• Work task
Type out the data below in its entirety, exactly as given.

• Source material
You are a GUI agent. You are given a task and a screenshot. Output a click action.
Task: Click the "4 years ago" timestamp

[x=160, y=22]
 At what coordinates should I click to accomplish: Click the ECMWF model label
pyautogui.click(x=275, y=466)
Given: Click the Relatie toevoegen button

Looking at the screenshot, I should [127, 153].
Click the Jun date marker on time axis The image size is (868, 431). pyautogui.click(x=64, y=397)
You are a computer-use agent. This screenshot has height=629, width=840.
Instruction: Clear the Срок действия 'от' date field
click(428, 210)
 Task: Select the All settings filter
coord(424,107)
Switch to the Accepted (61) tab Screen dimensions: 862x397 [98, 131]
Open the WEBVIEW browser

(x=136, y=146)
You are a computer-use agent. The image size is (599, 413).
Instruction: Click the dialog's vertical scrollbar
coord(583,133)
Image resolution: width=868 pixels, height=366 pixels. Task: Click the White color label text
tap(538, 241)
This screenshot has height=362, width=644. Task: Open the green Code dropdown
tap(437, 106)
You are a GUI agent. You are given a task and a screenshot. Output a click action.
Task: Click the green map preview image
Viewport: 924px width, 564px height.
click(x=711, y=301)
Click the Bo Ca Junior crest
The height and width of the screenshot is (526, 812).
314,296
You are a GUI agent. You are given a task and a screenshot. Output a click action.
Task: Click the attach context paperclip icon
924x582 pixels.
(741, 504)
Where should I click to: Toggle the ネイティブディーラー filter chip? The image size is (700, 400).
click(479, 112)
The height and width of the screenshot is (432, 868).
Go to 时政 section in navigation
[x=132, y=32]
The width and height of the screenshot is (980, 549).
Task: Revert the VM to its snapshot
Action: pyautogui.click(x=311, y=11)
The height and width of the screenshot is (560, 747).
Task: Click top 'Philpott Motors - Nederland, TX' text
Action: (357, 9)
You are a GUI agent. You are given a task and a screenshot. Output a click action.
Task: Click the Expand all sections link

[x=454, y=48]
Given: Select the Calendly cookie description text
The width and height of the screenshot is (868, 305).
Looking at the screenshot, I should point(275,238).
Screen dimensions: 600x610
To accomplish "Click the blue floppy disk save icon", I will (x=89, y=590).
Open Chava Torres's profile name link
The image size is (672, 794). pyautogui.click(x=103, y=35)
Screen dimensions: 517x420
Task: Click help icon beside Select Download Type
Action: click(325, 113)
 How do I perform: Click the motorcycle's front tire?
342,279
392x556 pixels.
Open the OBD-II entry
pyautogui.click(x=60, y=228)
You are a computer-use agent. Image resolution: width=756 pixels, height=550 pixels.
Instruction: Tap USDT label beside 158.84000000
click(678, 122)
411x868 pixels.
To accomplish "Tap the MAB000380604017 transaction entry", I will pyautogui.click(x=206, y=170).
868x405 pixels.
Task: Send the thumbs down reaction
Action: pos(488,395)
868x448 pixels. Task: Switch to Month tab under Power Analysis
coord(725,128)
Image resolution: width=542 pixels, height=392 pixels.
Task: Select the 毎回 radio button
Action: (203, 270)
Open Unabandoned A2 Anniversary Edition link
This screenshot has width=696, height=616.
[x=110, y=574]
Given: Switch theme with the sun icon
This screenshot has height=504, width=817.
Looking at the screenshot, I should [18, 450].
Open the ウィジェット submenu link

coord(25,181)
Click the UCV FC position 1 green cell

• Expected answer
You are a GUI agent. You are given a task and a screenshot. Output a click action.
Task: Click the "4 years ago" timestamp

[x=160, y=22]
 At what coordinates should I click to accomplish: Click the ECMWF model label
pyautogui.click(x=275, y=466)
Given: Click the Relatie toevoegen button

Looking at the screenshot, I should [127, 153].
Click the Jun date marker on time axis The image size is (868, 431). pyautogui.click(x=64, y=397)
You are a computer-use agent. This screenshot has height=629, width=840.
Instruction: Clear the Срок действия 'от' date field
click(428, 210)
 Task: Select the All settings filter
coord(424,107)
Switch to the Accepted (61) tab Screen dimensions: 862x397 [98, 131]
Open the WEBVIEW browser

(x=136, y=146)
You are a computer-use agent. The image size is (599, 413).
Instruction: Click the dialog's vertical scrollbar
coord(583,133)
Image resolution: width=868 pixels, height=366 pixels. Task: Click the White color label text
tap(538, 241)
This screenshot has height=362, width=644. Task: Open the green Code dropdown
tap(437, 106)
You are a GUI agent. You are given a task and a screenshot. Output a click action.
Task: Click the green map preview image
Viewport: 924px width, 564px height.
click(x=711, y=301)
Click the Bo Ca Junior crest
The height and width of the screenshot is (526, 812).
314,296
You are a GUI agent. You are given a task and a screenshot. Output a click action.
Task: Click the attach context paperclip icon
924x582 pixels.
(741, 504)
Where should I click to: Toggle the ネイティブディーラー filter chip? The image size is (700, 400).
click(479, 112)
The height and width of the screenshot is (432, 868).
Go to 时政 section in navigation
[x=132, y=32]
The width and height of the screenshot is (980, 549).
Task: Revert the VM to its snapshot
Action: pyautogui.click(x=311, y=11)
The height and width of the screenshot is (560, 747).
Task: Click top 'Philpott Motors - Nederland, TX' text
Action: (357, 9)
You are a GUI agent. You are given a task and a screenshot. Output a click action.
Task: Click the Expand all sections link

[x=454, y=48]
Given: Select the Calendly cookie description text
The width and height of the screenshot is (868, 305).
Looking at the screenshot, I should point(275,238).
Screen dimensions: 600x610
To accomplish "Click the blue floppy disk save icon", I will (x=89, y=590).
Open Chava Torres's profile name link
The image size is (672, 794). pyautogui.click(x=103, y=35)
Screen dimensions: 517x420
Task: Click help icon beside Select Download Type
Action: click(325, 113)
 How do I perform: Click the motorcycle's front tire?
342,279
392x556 pixels.
Open the OBD-II entry
pyautogui.click(x=60, y=228)
You are a computer-use agent. Image resolution: width=756 pixels, height=550 pixels.
Instruction: Tap USDT label beside 158.84000000
click(678, 122)
411x868 pixels.
To accomplish "Tap the MAB000380604017 transaction entry", I will pyautogui.click(x=206, y=170).
868x405 pixels.
Task: Send the thumbs down reaction
Action: pos(488,395)
868x448 pixels. Task: Switch to Month tab under Power Analysis
coord(725,128)
Image resolution: width=542 pixels, height=392 pixels.
Task: Select the 毎回 radio button
Action: (203, 270)
Open Unabandoned A2 Anniversary Edition link
This screenshot has width=696, height=616.
[x=110, y=574]
Given: Switch theme with the sun icon
This screenshot has height=504, width=817.
Looking at the screenshot, I should [18, 450].
Open the ウィジェット submenu link

coord(25,181)
Click the UCV FC position 1 green cell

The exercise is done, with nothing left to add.